Johannisminne trinken
Der heutige Tag ist dem Heiligen Johannes geweiht. Das Trinken der „Johannis-Minne“ war (gewöhnlich am Fest dieses Evangelisten am 27.12.) in vielen Landstrichen verbreitet. Der Brauch geht auf die alten heidnischen Trankopfer (Libationen) zu Ehren der Götter zurück. Solche Opfer waren u. a. bei den Griechen und bei den Germanen üblich. Auch die Libationen für die Toten mögen eine Rolle gespielt haben.
Die Christen des Mittelalters machten daraus das „Trinken im Namen der Heiligen“ („bibere in nominibus santorum“) und der Engel. Bekannte Engel- und Heiligenminnen waren die Michaelsminne und die Martinsminne, die Gertrudenminne, die Benediktsminne und die so verbreitete Ulrichsminne, die Minne zu Ehren des Heiligen Bernhard, des Heiligen Stephan (die im Kapitular Karls des Großen eigens genannt wird), endlich des Heiligen Sebastian.
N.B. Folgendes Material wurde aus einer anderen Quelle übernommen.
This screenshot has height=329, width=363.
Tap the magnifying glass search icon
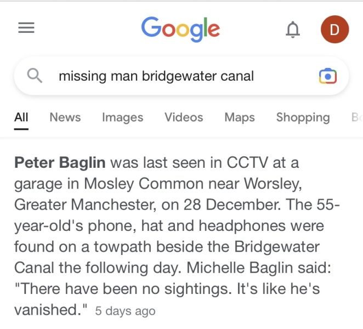click(x=35, y=76)
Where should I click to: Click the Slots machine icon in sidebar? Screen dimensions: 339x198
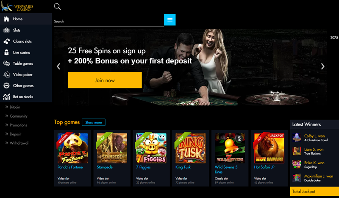point(6,30)
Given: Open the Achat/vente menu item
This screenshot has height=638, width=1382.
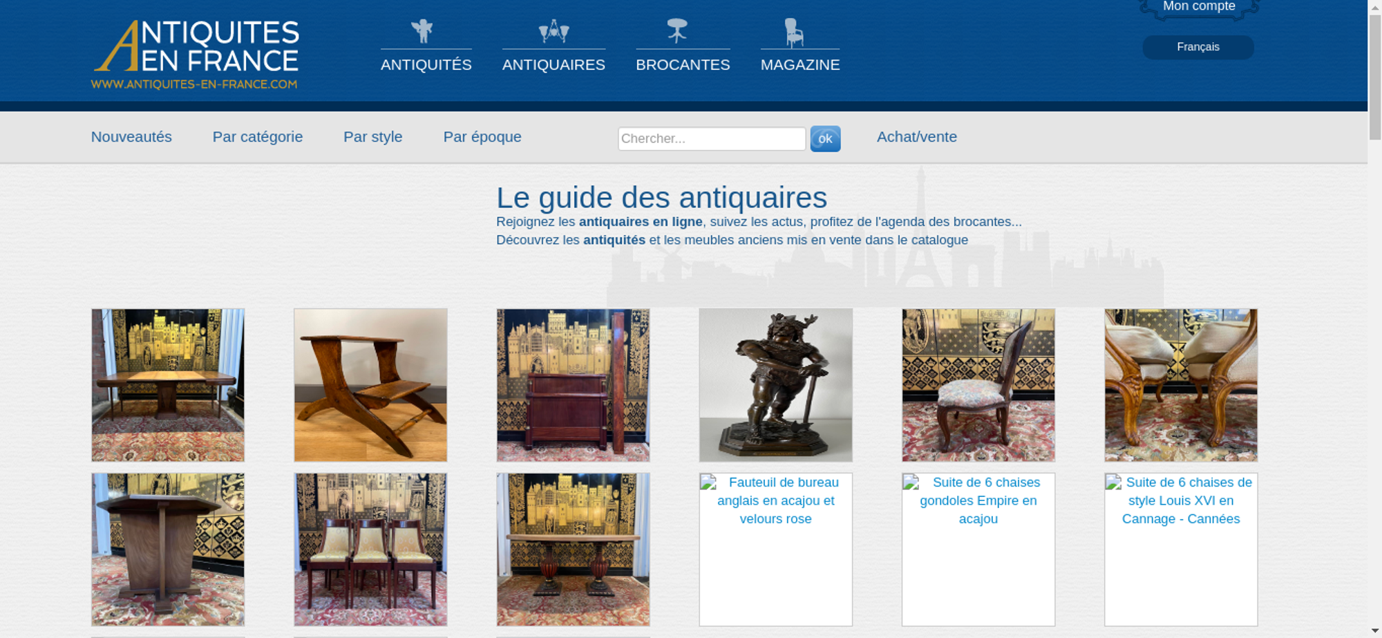Looking at the screenshot, I should click(916, 137).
Solche Minnen waren oft nicht mehr als Trinkgelage, so dass viele Bischöfe, wie etwa Caesarius von Arles, die Gläubigen dringend davor warnten. Zeno von Verona und Gaudentius von Brescia wollten die Teilnehmer solcher Minnen sogar von der kirchlichen Gemeinschaft ausschließen.
Besondere Bedeutung erhielt jedoch die Johannisminne – wohl aufgrund der Legende, nach welcher der Heilige Johannes einen Giftbecher ausgetrunken habe, ohne Schaden zu nehmen, und nach der er durch den Giftbecher getötete Schwerverbrecher wieder ins Leben zurückrief. Der Johanniswein wurde an seinem Festtag in der Kirche geweiht und zur Abwehr von Gift und Zauber getrunken, aber auch für die Gesundheit von Mensch und Vieh, zum Segen der Felder, bei Hochzeit und Versöhnung und nicht zuletzt auch als Vorbereitung auf den Tod.
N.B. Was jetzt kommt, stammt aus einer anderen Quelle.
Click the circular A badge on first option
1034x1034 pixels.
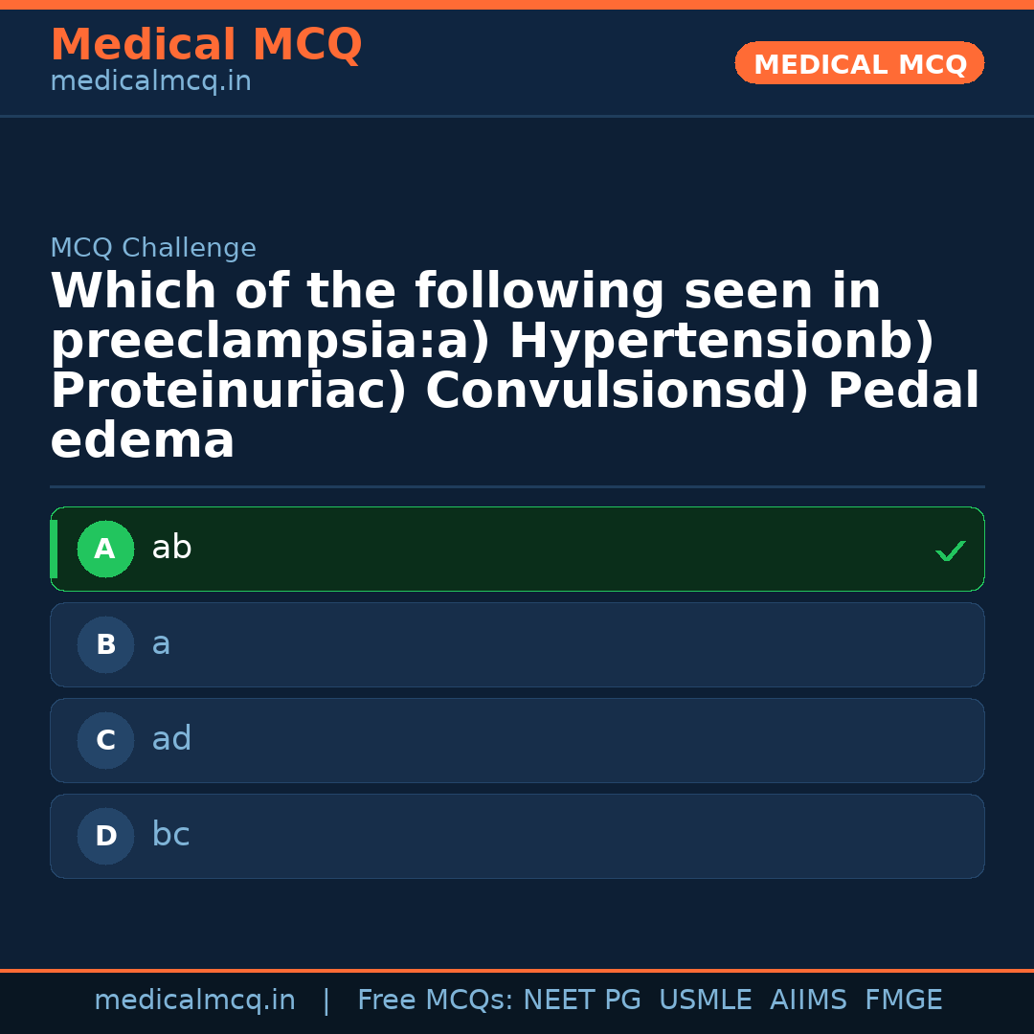[105, 549]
Solche „Johannisminne“ gab es auch am Tage Johannes des Täufers (Johannistag am 24.06.). Wir begegnen ihr schon im 10. Jahrhundert in Liudprands Legartio.
Bedeutender aber war die Minne zu Ehren des Evangelisten Johannes. Ihr zeitlicher Ursprung ist dunkel. Wahrscheinlich gehört sie zu den Minnen jener Heiligen, die schon bei Caesarius von Arles (470–542) erwähnt werden. Auch die Zeit der christlichen Legitimierung ist unbekannt. Jedenfalls kennen wir Weiheformulare für die Johannisminne erst aus dem Beginn des 13. Jahrhunderts. Eine kirchliche Johannisminne dürfte auch in Deutschland erst im 12. Jahrhundert aufgekommen sein.
Der Brauch jedoch ist auch hier viel älter. Vor dem Kampf und zum Abschied wird dem Ritter die Johannisminne gereicht. So hat der Teufel keine Macht mehr über den Ritter und ruft:
Hättest du den letzten Trunk nicht gethan,
wie würde ich mit dir getanzet han,
mit dir und deinen Gesellen,
zur Hellen mit dir und deinen Gesellen!
Auch zur Eheschließung und bei anderen Anlässen wurde der Johannes-Wein gereicht. So ist verständlich, dass er nach manchen Ritualien an jedem beliebigen Tag geweiht werden konnte. Auch an Festtagen wurde die „Johannisminne“ gereicht. So ist sie in St. Emmeram in Regensburg im frühen 16. Jahrhundert am 1. Januar getrunken worden „für ein glückliches neues Jahr“.
Der Brauch ist weithin ein deutscher Brauch geblieben. Er muss bald sehr beliebt gewesen sein. 1479 ist er in Hof und Ansbach belegt. Eine Urkunde aus dem oberfränkischen Schönbrunn zeigt ihn schon 1484 als üblichen Brauch. In Coburg ist er heimisch. Das beweist ein Eintrag 1490: „12 dn (Pfennig) vor 3 kasten weins an sandt Johannstag sand Johanns lib den leuten geben.“ Und in der „Hofer Chronik“ des Enoch Widmann heißt es: „An s. Johannes des evangelisten tag, weil er ohne schaden gift getrunken, trank man des Johannes segen oder Johannes trunk, nemlich einen bitteren wermutweid oder dergleichen, etwan mit kren, zuvor uf dem altar geweihet.“
Johanniswein in der jüngeren Zeit
Der Brauch war nur noch selten gepflegt worden. Nach dem zweiten Weltkrieg haben ihn einige Pfarren neu belebt. Die Gläubigen bringen ihren Wein zum Gottesdienst mit und lassen ihn weihen. Zu Hause wird er dann im Familienkreis getrunken oder für besondere Fälle (etwa Hochzeiten) aufgehoben. Man trinkt einander zu mit den Worten: „Trinket die Liebe des Heiligen Johannes!“ In einigen Pfarreien wird der geweihte Wein nach dem Gottesdienst an die Gläubigen ausgeschenkt (so etwa in der Ramsau oder in Loipl bei Berchtesgaden).
Im Brauch wird eine Brücke zwischen Altar und Haus geschlagen, zwischen dem Heiligen (dem „fanum“) und dem Profanen. Wenn darüber hinaus die Liebe des Apostels neu erfahren und der Glaube gestärkt wird, durch solche Liebe gegen alles Gift gefeit zu sein, das unser Leben verdirbt, so ist der Brauch sinnvoll und verdient, gepflegt zu werden.